The design and development of ubiquitous and pervasive applications require new operational models that can permit an efficient use of  resources and services and a reduction of the need for the administration effort typical in client-to-server networks.Gaber in [Gab00] and [Gab06] has proposed two alternative paradigms to the traditional client/server paradigm (CSP) to design and implement Ubiquitous and Pervasive applications : the Adaptive Services/Client Paradigm (SCP) and the Spontaneous Service Emergence Paradigm (SEP). These paradigms involve the self-organization and the self-adaptation principles.  For example, as pointed by Gaber in [Gab00, Gab06], these paradigms could be implemented via a self-adaptive and reactive intelligent network (or middleware) inspired by natural and biological systems like the natural immune system that exhibits self-organizing and emergence capabilities. More precisely, unlike the classical Client/Server approach, each user request is considered as an attack launched against the global network. An immune networking middleware reacts like the natural immune system against pathogens that have entered the body. It detects the infection (i.e., user request) and delivers a response to eliminate it (i.e., satisfy the user request). Recall that in ubiquitous computing, the main objective is to provide users the ability to access services and resources all the time and irrespective to their location, while in pervasive computing, the main objective is to provide spontaneous emergent services created on the fly by mobiles that interact by ad hoc connections[Gab00, Gab06].

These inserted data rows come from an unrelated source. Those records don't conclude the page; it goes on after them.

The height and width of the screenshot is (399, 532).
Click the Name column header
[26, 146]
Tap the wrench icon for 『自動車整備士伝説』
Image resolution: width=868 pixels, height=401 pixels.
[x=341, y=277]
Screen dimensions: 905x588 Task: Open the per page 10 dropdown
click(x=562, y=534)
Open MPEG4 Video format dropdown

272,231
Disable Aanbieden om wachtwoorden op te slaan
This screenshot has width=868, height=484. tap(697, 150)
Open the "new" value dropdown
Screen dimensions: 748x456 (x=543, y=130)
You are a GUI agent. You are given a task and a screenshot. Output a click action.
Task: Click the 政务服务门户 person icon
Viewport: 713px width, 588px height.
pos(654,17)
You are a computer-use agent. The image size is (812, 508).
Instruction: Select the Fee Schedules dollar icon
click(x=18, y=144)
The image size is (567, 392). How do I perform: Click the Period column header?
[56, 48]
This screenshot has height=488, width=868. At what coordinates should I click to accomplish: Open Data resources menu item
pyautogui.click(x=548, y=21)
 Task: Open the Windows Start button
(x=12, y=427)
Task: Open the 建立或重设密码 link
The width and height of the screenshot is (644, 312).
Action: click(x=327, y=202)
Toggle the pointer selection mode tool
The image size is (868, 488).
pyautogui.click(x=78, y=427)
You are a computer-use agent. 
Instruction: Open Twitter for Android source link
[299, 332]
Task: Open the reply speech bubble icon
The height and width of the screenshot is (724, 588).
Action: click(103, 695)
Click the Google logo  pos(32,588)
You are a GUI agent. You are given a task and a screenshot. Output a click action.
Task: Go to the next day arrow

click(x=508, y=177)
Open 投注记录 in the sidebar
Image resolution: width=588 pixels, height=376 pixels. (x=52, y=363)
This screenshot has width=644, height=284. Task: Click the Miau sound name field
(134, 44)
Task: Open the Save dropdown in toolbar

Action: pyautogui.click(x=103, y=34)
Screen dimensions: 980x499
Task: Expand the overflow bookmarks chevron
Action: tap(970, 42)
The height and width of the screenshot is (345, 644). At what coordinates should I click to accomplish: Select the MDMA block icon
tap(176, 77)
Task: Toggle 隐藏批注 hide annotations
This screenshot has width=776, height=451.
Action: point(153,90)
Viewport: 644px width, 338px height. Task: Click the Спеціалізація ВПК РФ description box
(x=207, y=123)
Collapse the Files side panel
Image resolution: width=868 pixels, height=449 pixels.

Recently, agent-based approaches, with self-adapting and self-organizing capabilities , have been proposed to implement SCP and SEP respectively. More precisely, these approaches, inspired by the human immune system, provide scalable and adaptive service discovery and composition systems for ubiquitous and pervasive environments .

[Gab00]  J. Gaber, New paradigms for ubiquitous and pervasive computing, Research Report RR-09, Universite de Technologies de Belfort-Montbeliard (UTBM), France, 2000.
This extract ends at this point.